La Commission européenne a demandé mardi à ArcelorMittal de geler ses mesures de restructuration dans l'attente du déploiement d'un plan acier, a annoncé le commissaire à l'Industrie Antonio Tajani. "Inenvisageable dans l'état actuel des choses", a répondu le vice-président exécutif du groupe sidérurgique, Robrecht Himpe. Le ministre wallon de l'Economie Jean-Claude Marcourt, quant à lui, estime que le poids de la Commission va inciter ArcelorMittal à réfléchir.

Le groupe de haut niveau qui s'est réuni mardi matin à Bruxelles était composé de représentants de la Commission, de l'industrie, des syndicats et de ministres, parmi lesquels MM. Marcourt et Montebourg. La Commission va maintenant décliner les conclusions du groupe de haut niveau en actions concrètes à court, moyen et long termes. Le plan, dont l'objectif est de faire en sorte que l'acier retrouve sa position essentielle dans le développement économique européen, ira dans toutes les directions: concurrence déloyale, environnement, social, énergie, quotas de CO2, formation, croissance économique, a détaillé M. Marcourt. La publication est prévue d'ici trois mois.

"C'est la mesure la plus importante depuis le traité Ceca, la première fois depuis lors que dans le domaine sidérurgique, l'Europe se réapproprie la compétence de soutenir son industrie", a commenté le ministre wallon de l'Economie, qui a demandé l'inscription du dossier à l'agenda du conseil de compétitivité dès la semaine prochaine. "ArcelorMittal doit comprendre que même la Commission est du côté des travailleurs", a insisté Jean-Claude Marcourt. Le poids de la Commission va inciter le groupe sidérurgique à réfléchir, estime-t-il. "Ce n'est pas la France ou la Belgique qui a un problème avec ArcelorMittal, c'est l'Europe. Il faut se battre, souligner que ces outils sont stratégiques et compétitifs."

Le ministre a également indiqué que la task force du gouvernement avait eu des contacts avec des repreneurs potentiels intéressés par l'outil liégeois, mais qu'il était prématuré de faire davantage de commentaires. Il s'entretiendra à nouveau avec ArcelorMittal dans les prochains jours.

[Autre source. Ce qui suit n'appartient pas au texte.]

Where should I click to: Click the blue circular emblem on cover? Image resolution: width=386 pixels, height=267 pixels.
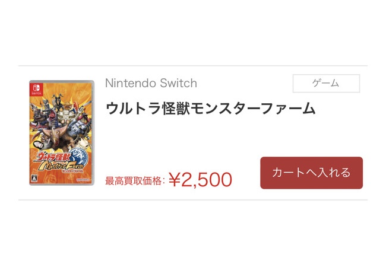[78, 157]

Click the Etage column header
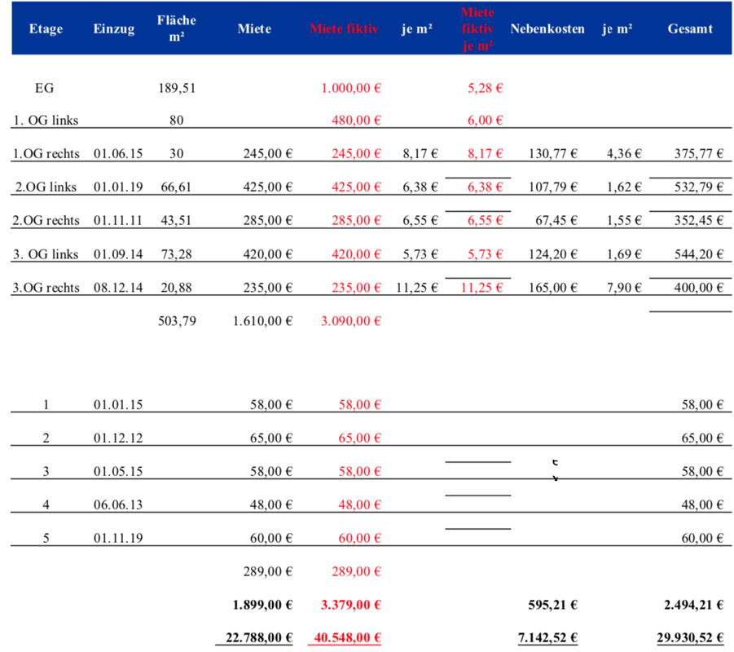(x=46, y=29)
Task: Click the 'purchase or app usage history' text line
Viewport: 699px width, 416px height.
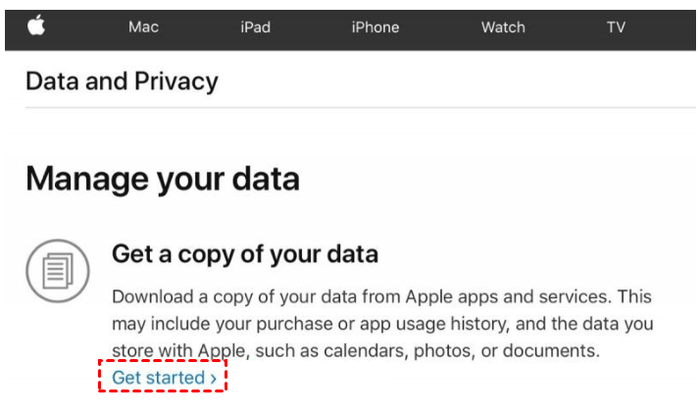Action: click(x=382, y=324)
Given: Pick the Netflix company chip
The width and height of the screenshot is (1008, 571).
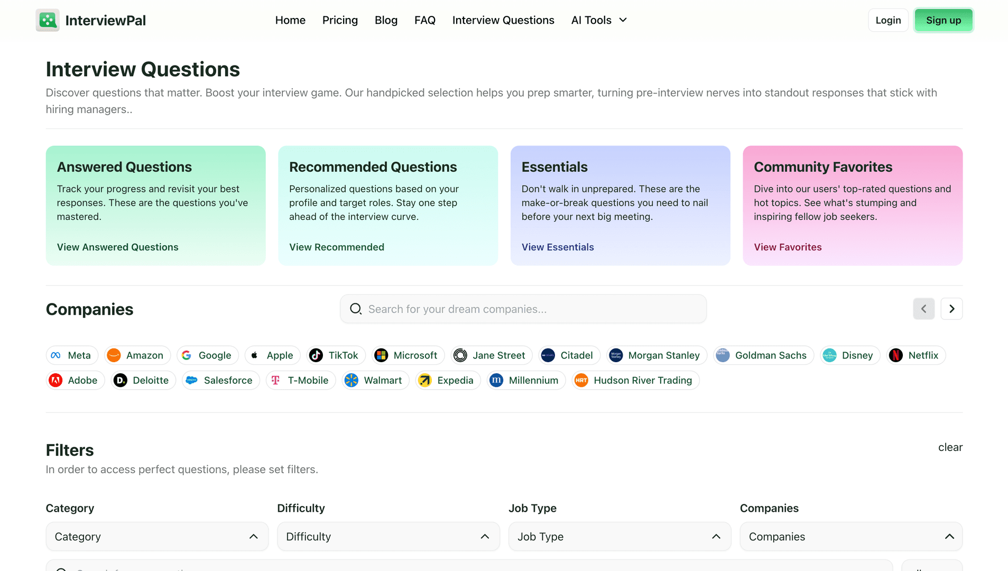Looking at the screenshot, I should 916,355.
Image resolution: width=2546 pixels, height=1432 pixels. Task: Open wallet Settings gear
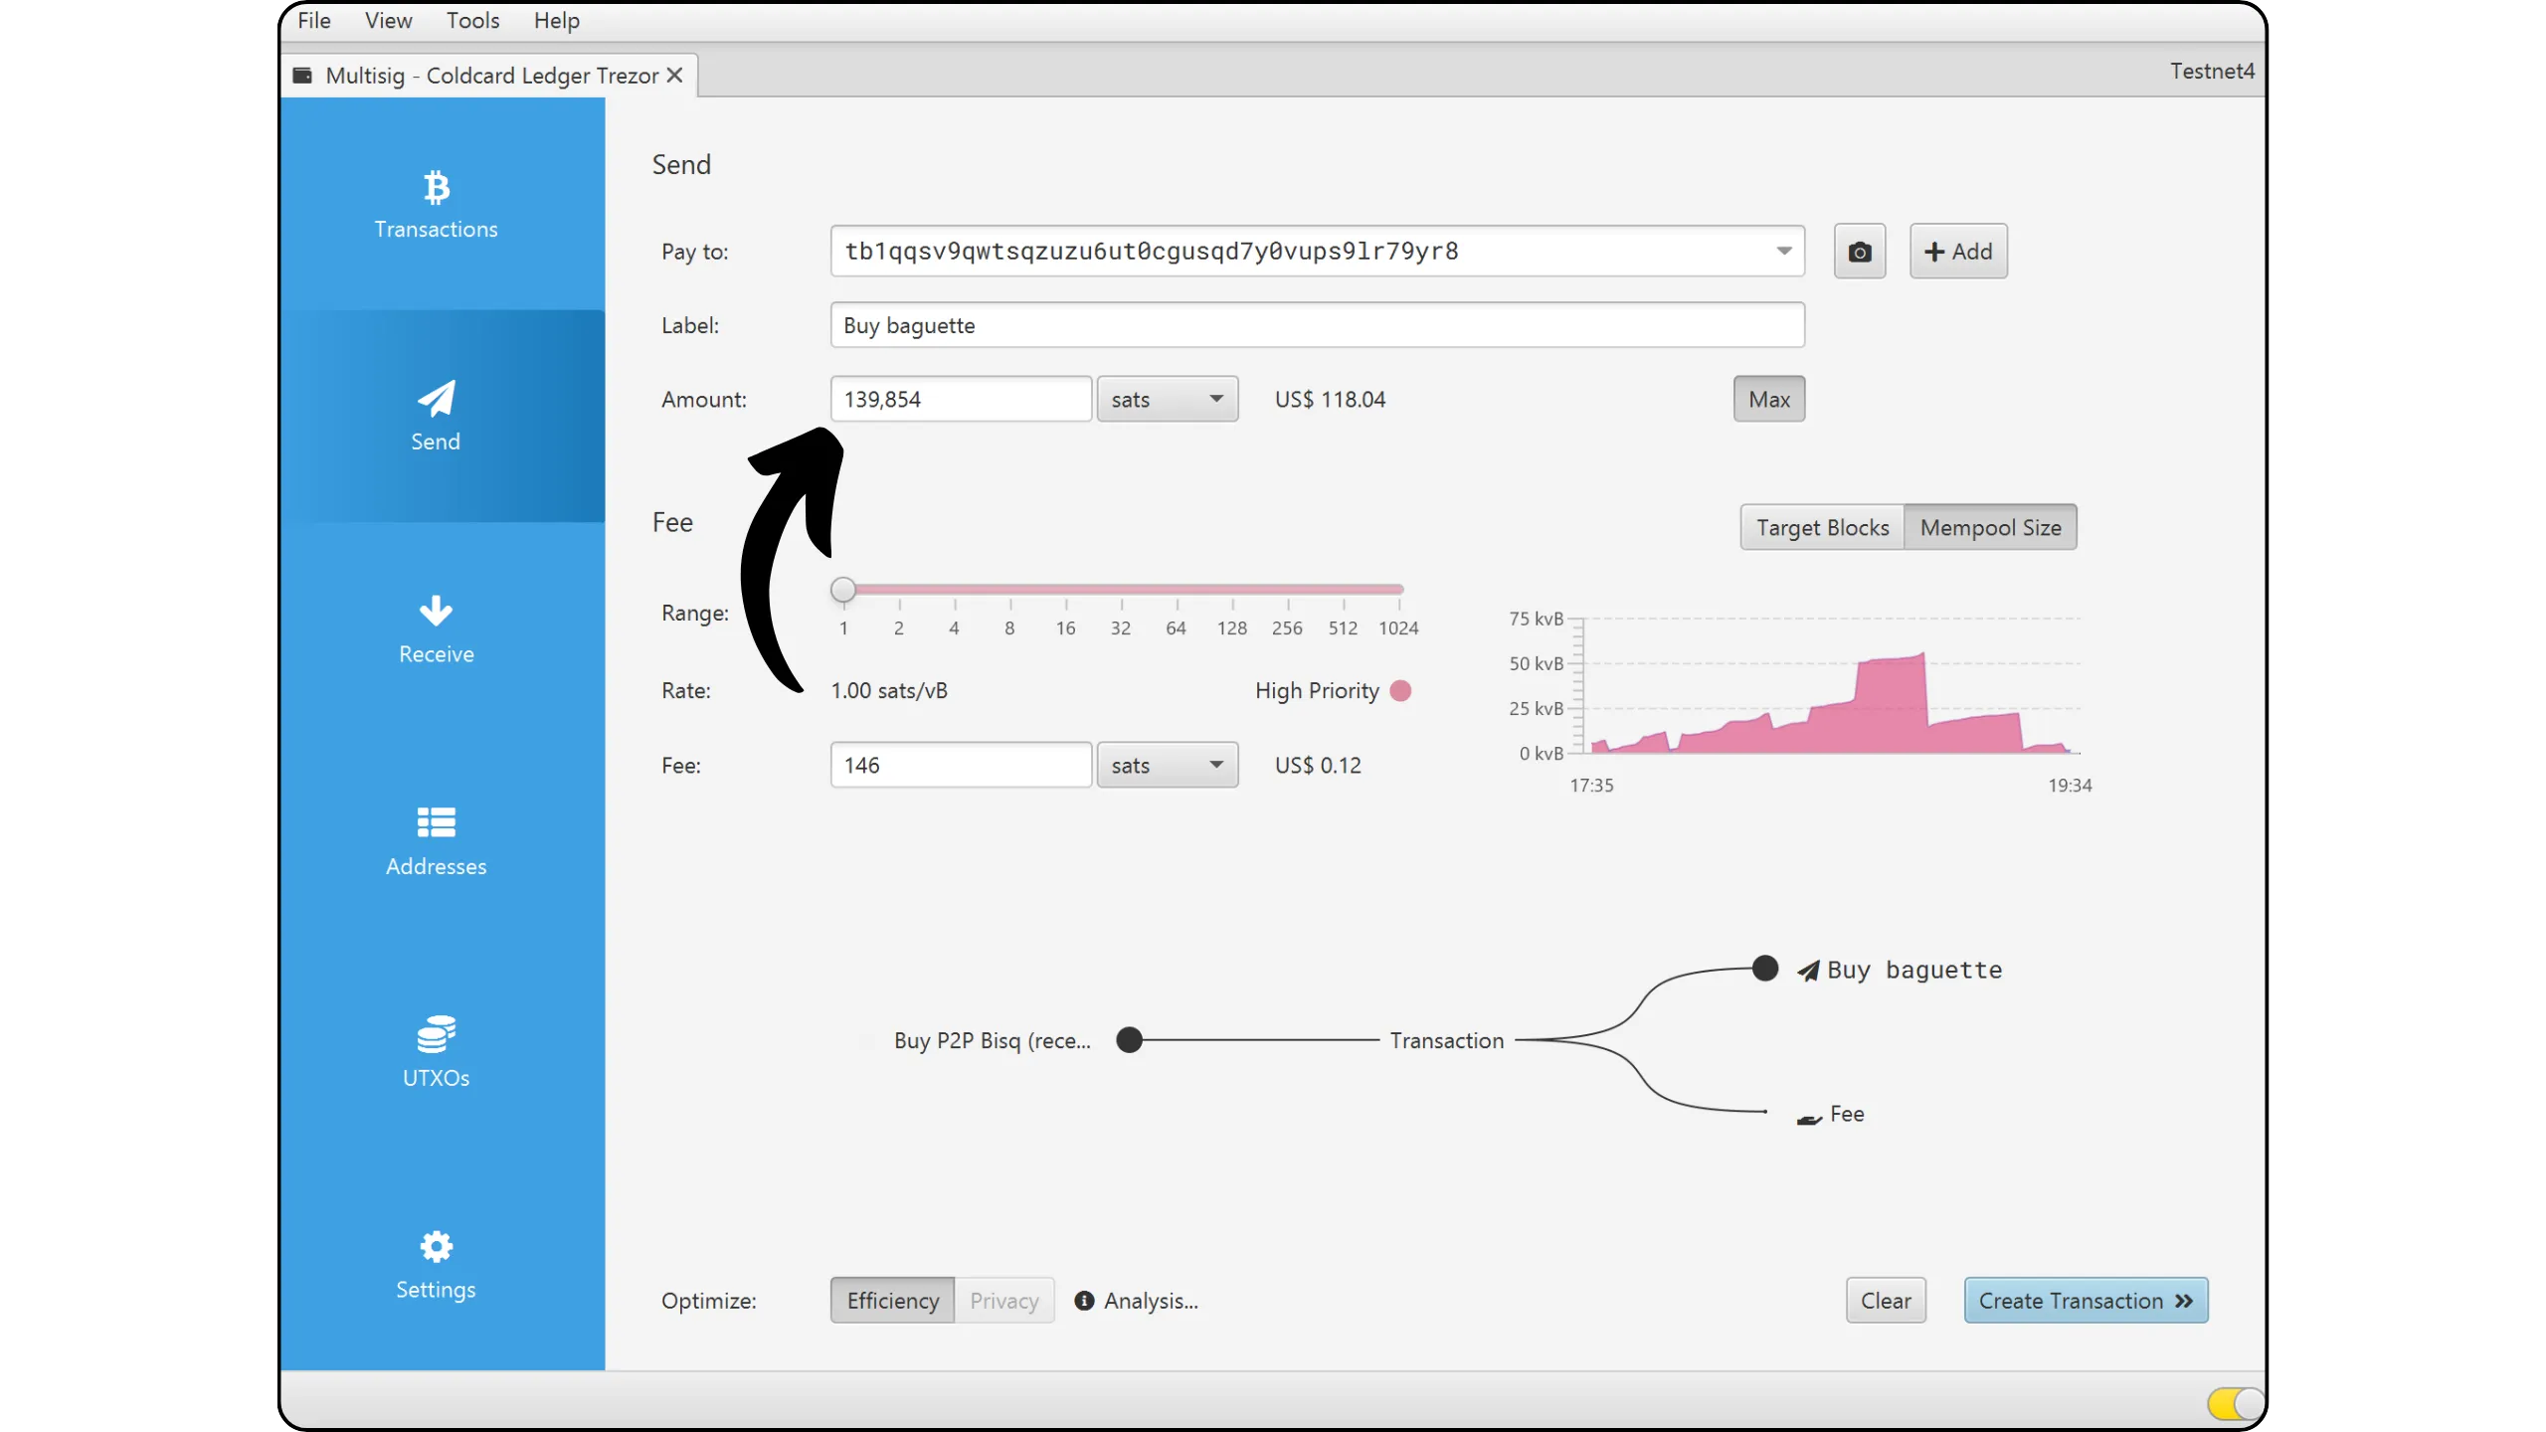[436, 1246]
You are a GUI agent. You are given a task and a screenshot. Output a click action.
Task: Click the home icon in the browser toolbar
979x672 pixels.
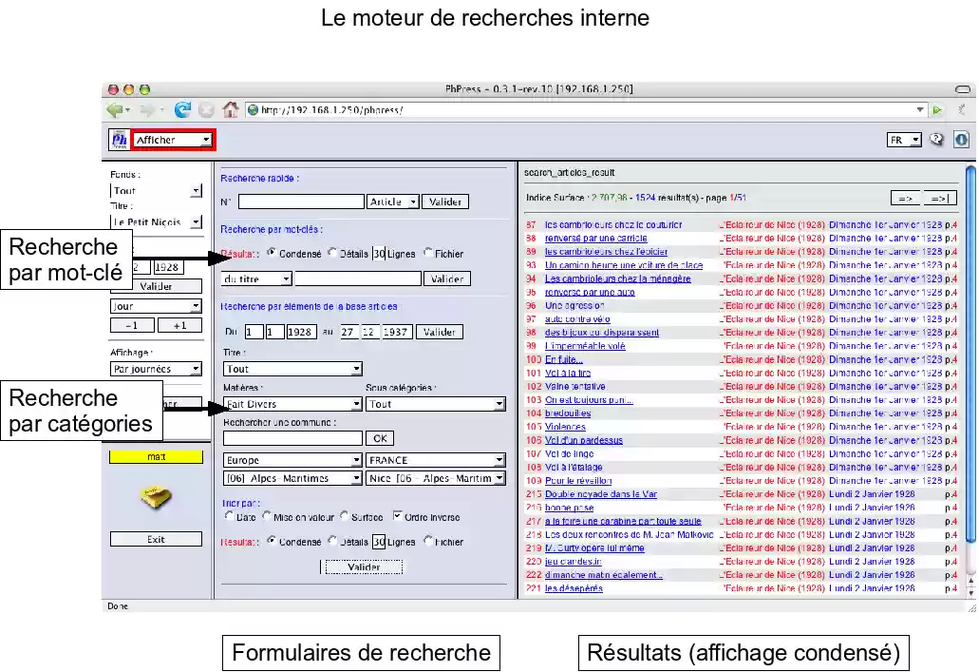229,109
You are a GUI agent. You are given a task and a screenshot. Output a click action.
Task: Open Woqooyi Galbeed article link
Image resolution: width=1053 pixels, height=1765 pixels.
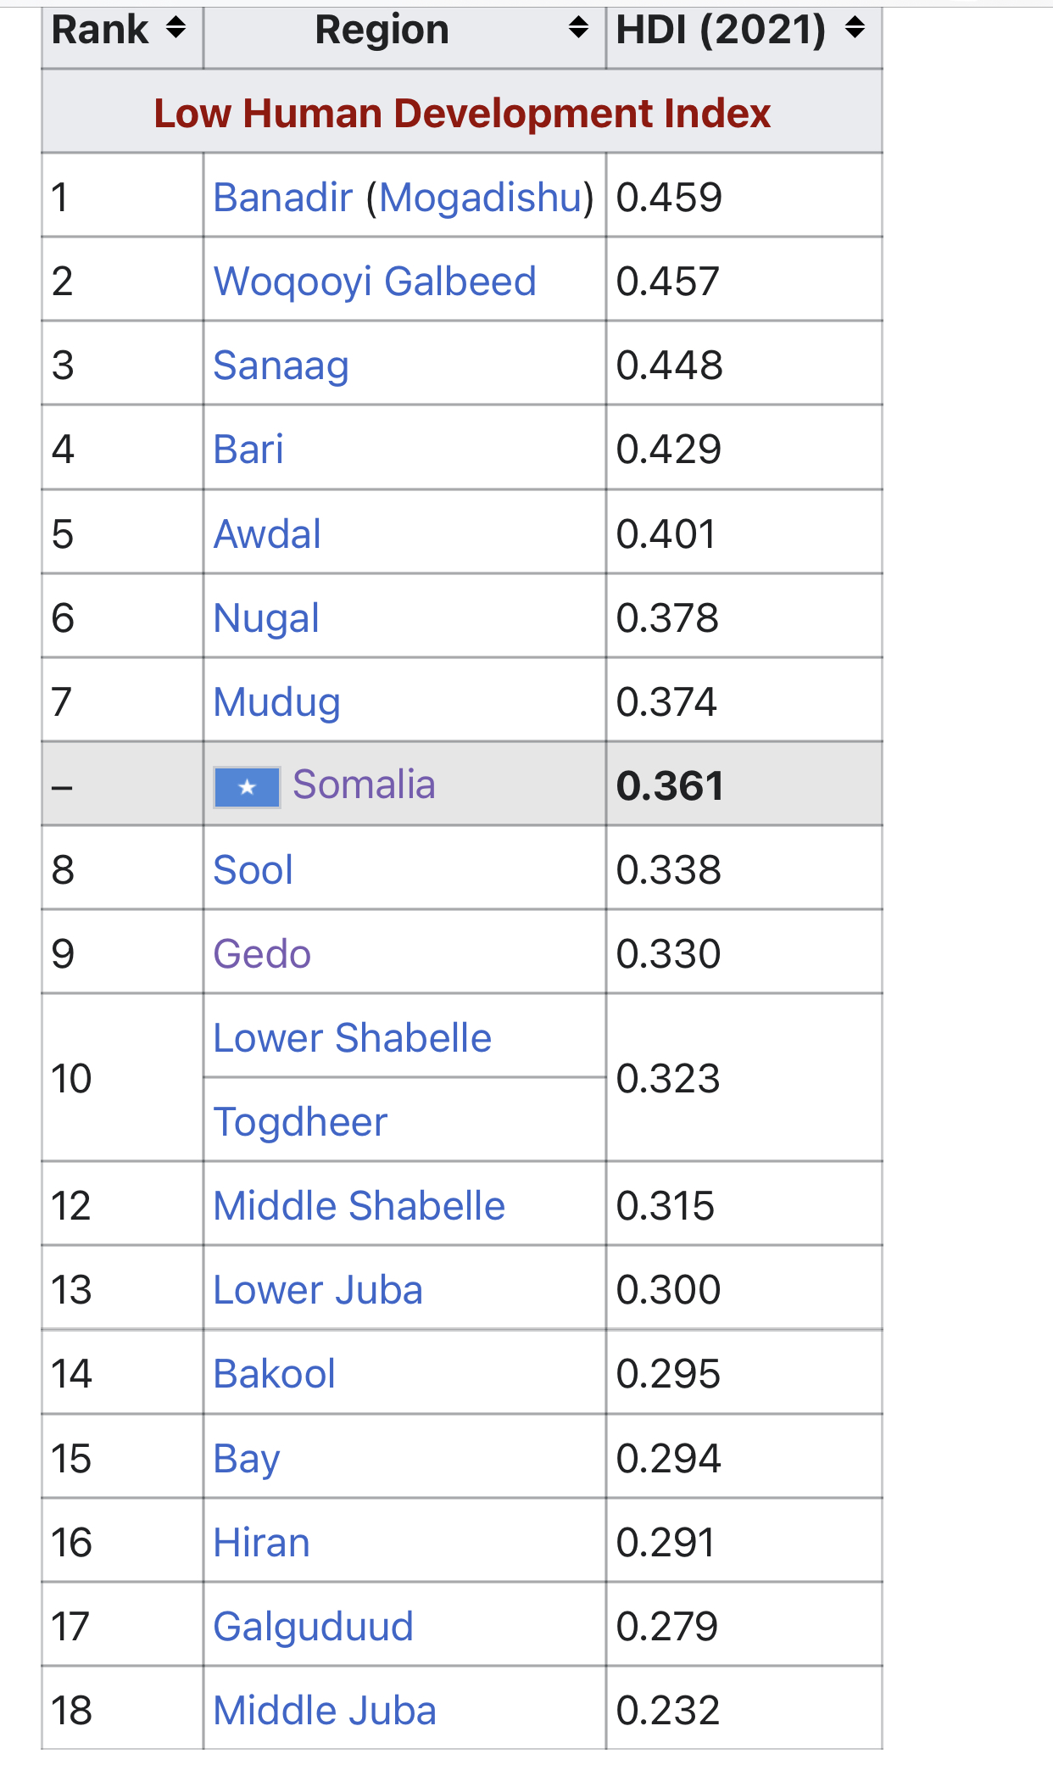coord(375,282)
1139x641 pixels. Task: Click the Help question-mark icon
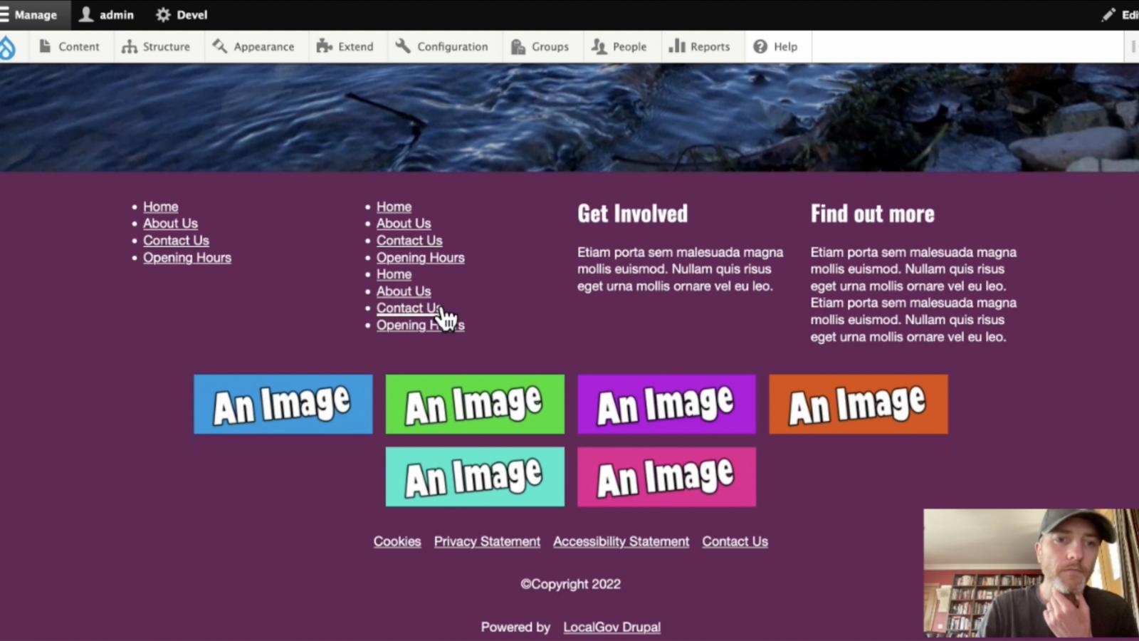(x=760, y=46)
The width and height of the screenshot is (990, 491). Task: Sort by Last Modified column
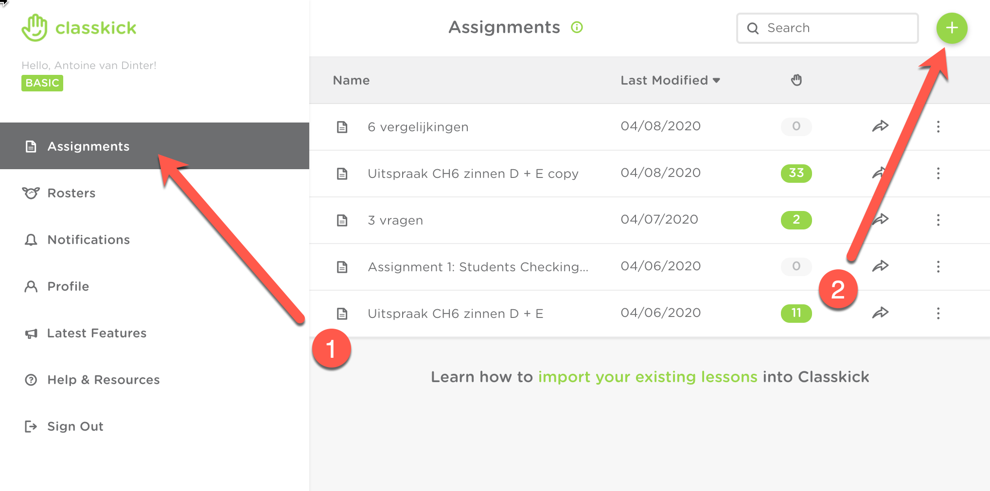tap(670, 80)
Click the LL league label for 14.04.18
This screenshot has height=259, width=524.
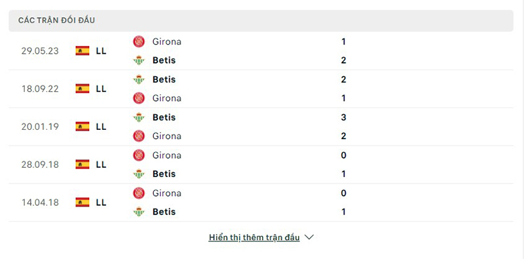tap(101, 203)
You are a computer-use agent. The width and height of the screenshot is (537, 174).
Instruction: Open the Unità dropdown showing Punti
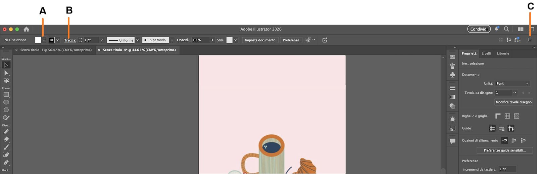512,83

Du côté des syndicats, la FGTB juge l'initiative européenne "sympathique", mais se demande "ce qu'il se passera une fois qu'ArcelorMittal aura dit non" à la demande, sachant que le groupe sidérurgique "a déjà montré qu'il n'acceptait pas de se plier aux décisions politiques". "Il faut désormais que l'Union européenne assume ses responsabilités", a commenté Fabrice Gomez.

La CSC se félicite que "l'importance stratégique de l'industrie sidérurgique" ait été reconnue par l'ensemble du groupe de haut niveau. "Les surcapacités actuelles sont passagères. A l'Europe de mettre en oeuvre tout l'arsenal nécessaire au maintien des capacités de production et ce pour profiter de la prochaine reprise économique."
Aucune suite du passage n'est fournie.